FORTY-FIVE

By the time Harry and I get home I find a message left on my phone at the house from Herman down in Mexico. Something has happened. He doesn’t say what. He tells me they’re both fine. Then something about a charter flight and Tampico. Says he’ll call back from there.

I listen to it again, this time taking notes, but before I can finish, the phone rings.

It’s Harry. “I got a message from Herman.”

“So did I.”

“What do you make of it?”

“Well, they’re alive. At least they were when he called. Did you get a time and date?”

“Sorry,” he says. “I never set the feature on my phone.”

“Same here.” The fact is my telephone system at the house is so old it probably wasn’t available on the handset when I bought it. It’s a relic I brought with me from Capitol City on the move when I came south almost twenty years ago.

“They must have found them.” Harry means the people chasing Alex.

“Sounds like it.”

“Did you catch the part about the courier?”

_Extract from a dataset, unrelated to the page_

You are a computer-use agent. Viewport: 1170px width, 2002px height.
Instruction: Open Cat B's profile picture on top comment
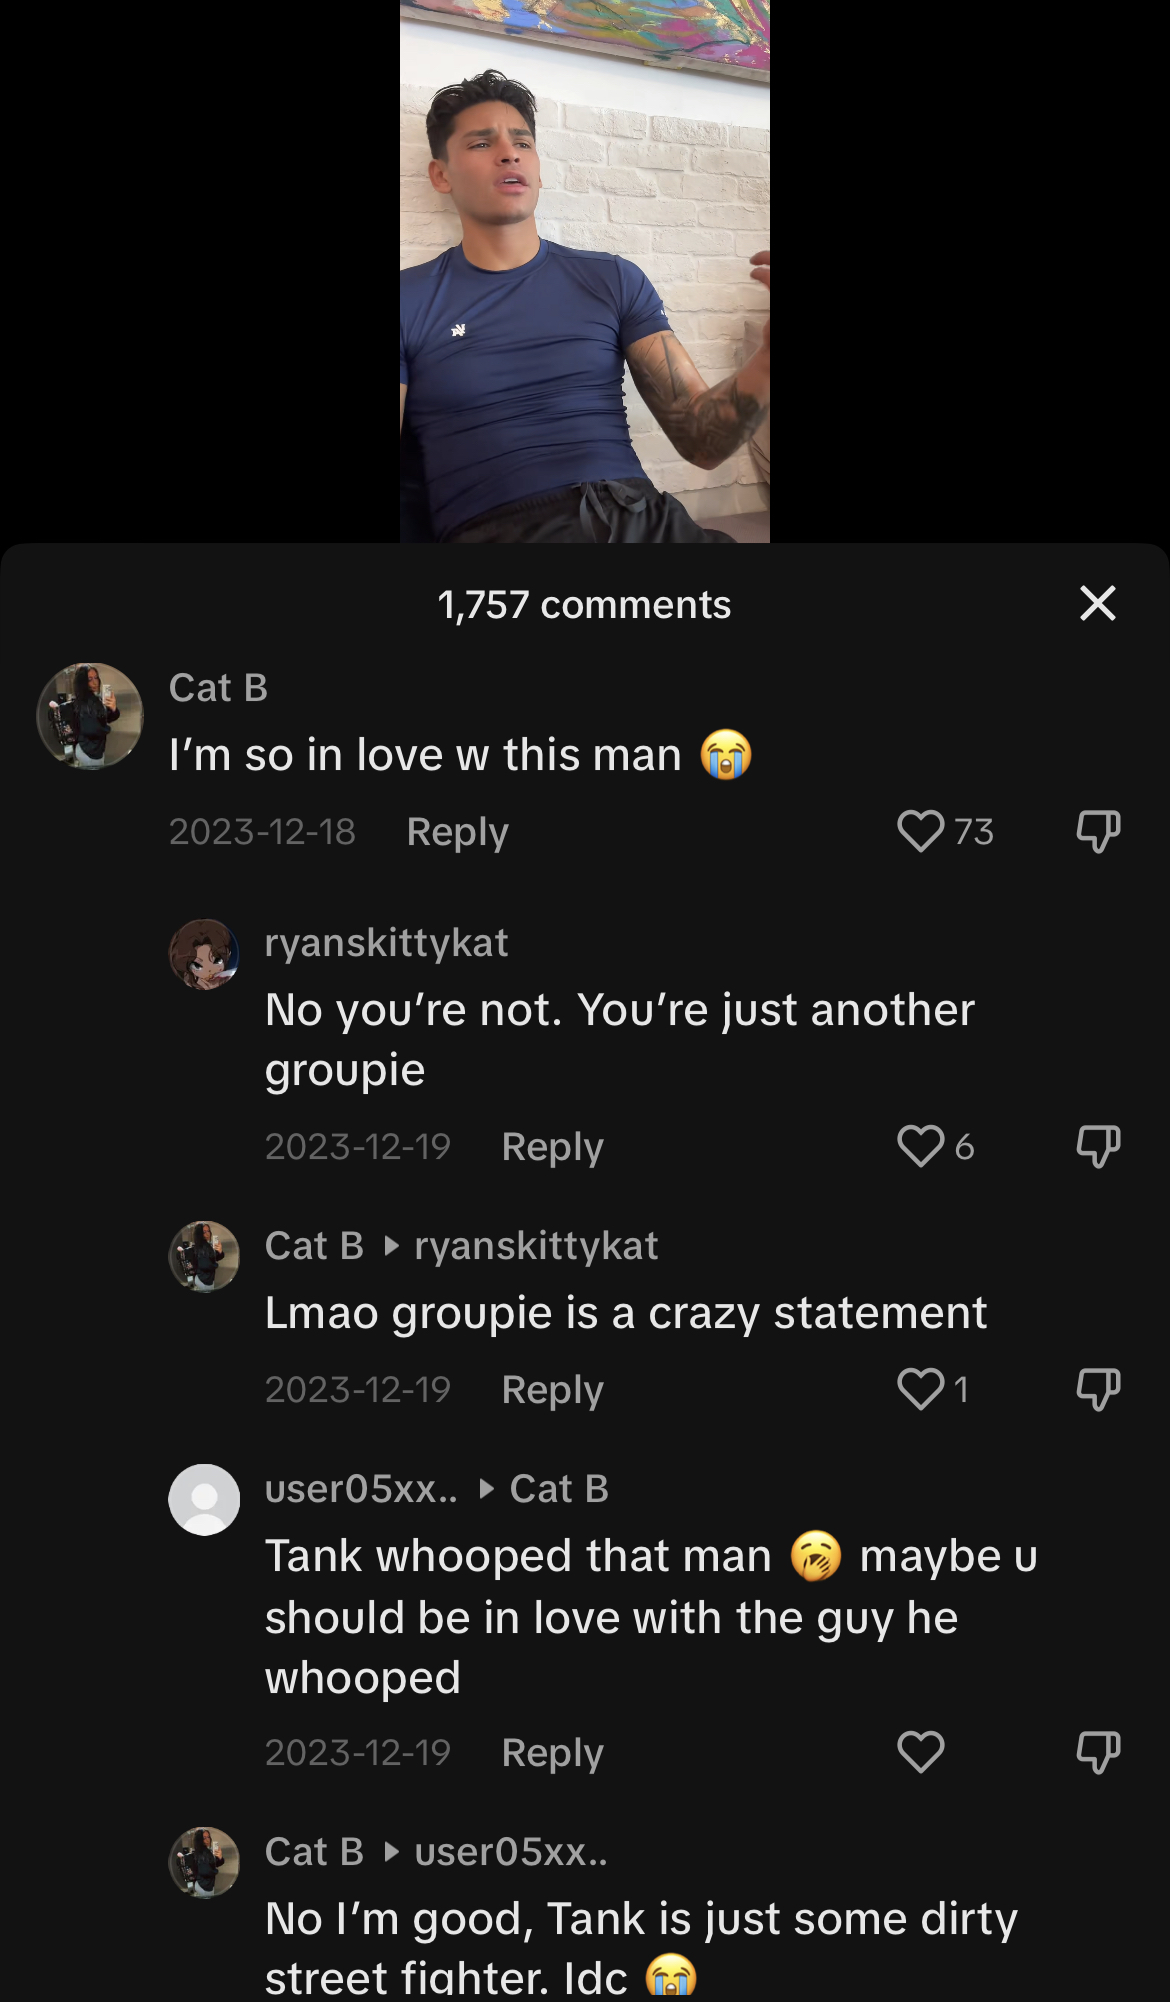click(x=90, y=716)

“I was about to when you called.”

“Says it’s compromised. No more messages.”

Harry is thinking the same thing I am, but he doesn’t want to say it over the phone. This is probably how they found them.

“The place they went,” he says. “Do you know it?”

Harry means Tampico. “No. Never been near the town. I don’t have a clue as to where they might go. Herman has contacts in Mexico but I don’t have any names, numbers, nothing. They’re off the edge of the earth for all I know.” If anyone is listening I want to get this part crystal clear.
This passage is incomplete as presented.